The approval of Inrebic (fedratinib) for myelofibrosis is the first FDA-approval of a new therapy for myeloproliferative neoplasms in nearly a decade. We at the MPN Research Foundation are thrilled to see more options for people living with myelofibrosis who have long suffered from few options for relief. We hope this approval ushers in a new era with many more new safe and effective options for people living with PV, ET and MF! 

INREBIC® (fedratinib) is indicated for the treatment of adult patients with intermediate-2 or high-risk primary or secondary (post-polycythemia vera or post-essential thrombocythemia) myelofibrosis (MF). The endpoints focused on spleen size reduction and symptom relief. It is an oral kinase inhibitor with activity against wild type and mutationally activated Janus Associated Kinase 2 (JAK2) and FMS-like tyrosine kinase 3 (FLT3). Abnormal activation of JAK2 is associated with myeloproliferative neoplasms, including myelofibrosis and polycythemia vera. According to Celgene, INREBIC does more to inhibit the JAK2-selective mutation than the other JAK family members JAK1, JAK3, and TYK2. 

Fedratinib will be marketed by the name Inrebic. It has a complicated history including being put on clinical hold by the FDA after cases of Wernicke’s encephalopathy were discovered.

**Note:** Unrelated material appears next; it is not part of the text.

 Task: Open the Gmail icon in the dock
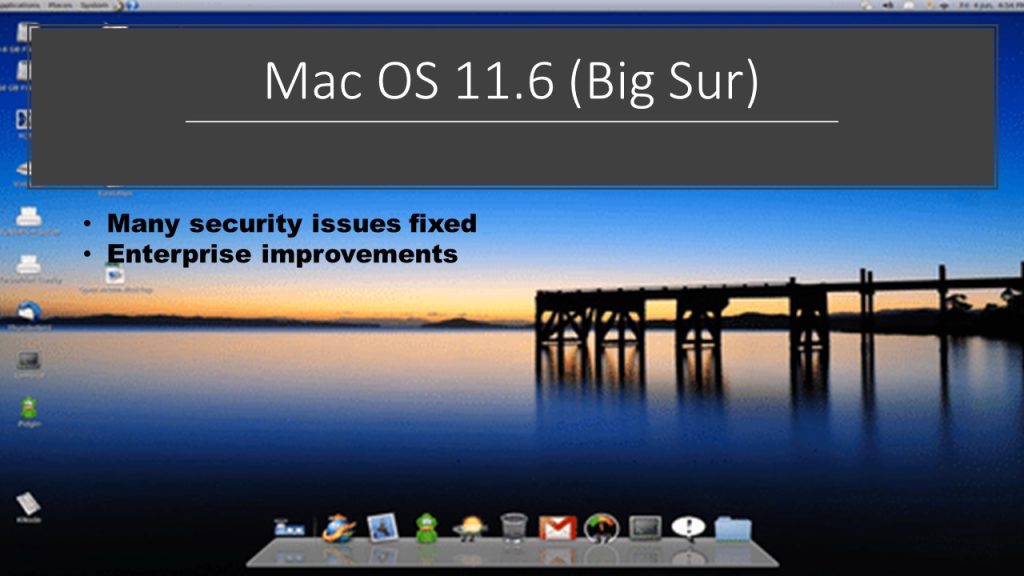557,527
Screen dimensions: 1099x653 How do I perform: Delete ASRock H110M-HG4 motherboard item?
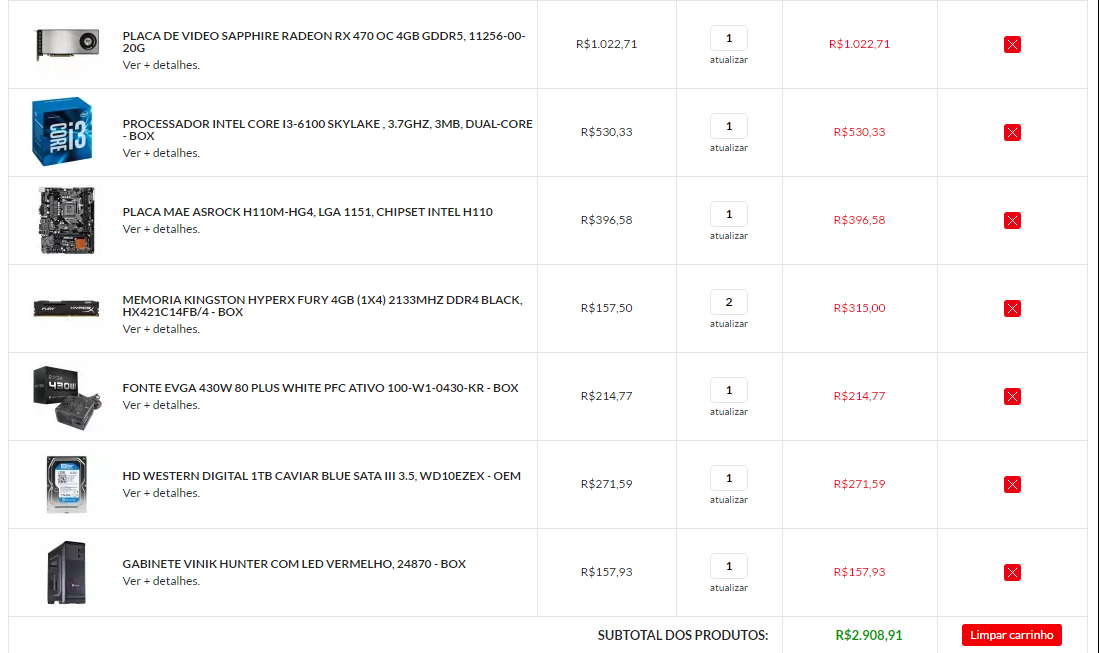(1011, 221)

Inrebic (Fedratinib) was resurrected by the original creator – John Hood – after hearing from patients who had been on the study who had benefited from the drug. It was taken under Celgene’s wing, who worked with FDA to understand the data previously collected before the trial was put on hold, and ensure that the drug was safe and efficacious before issuing this approval. 

You can read more about the approval in Celgene’s press release. Please be sure to discuss any questions about your diagnosis or appropriate treatment options with your physician and healthcare team. We will share more information including about pricing of the drug and any financial assistance programs as details become available.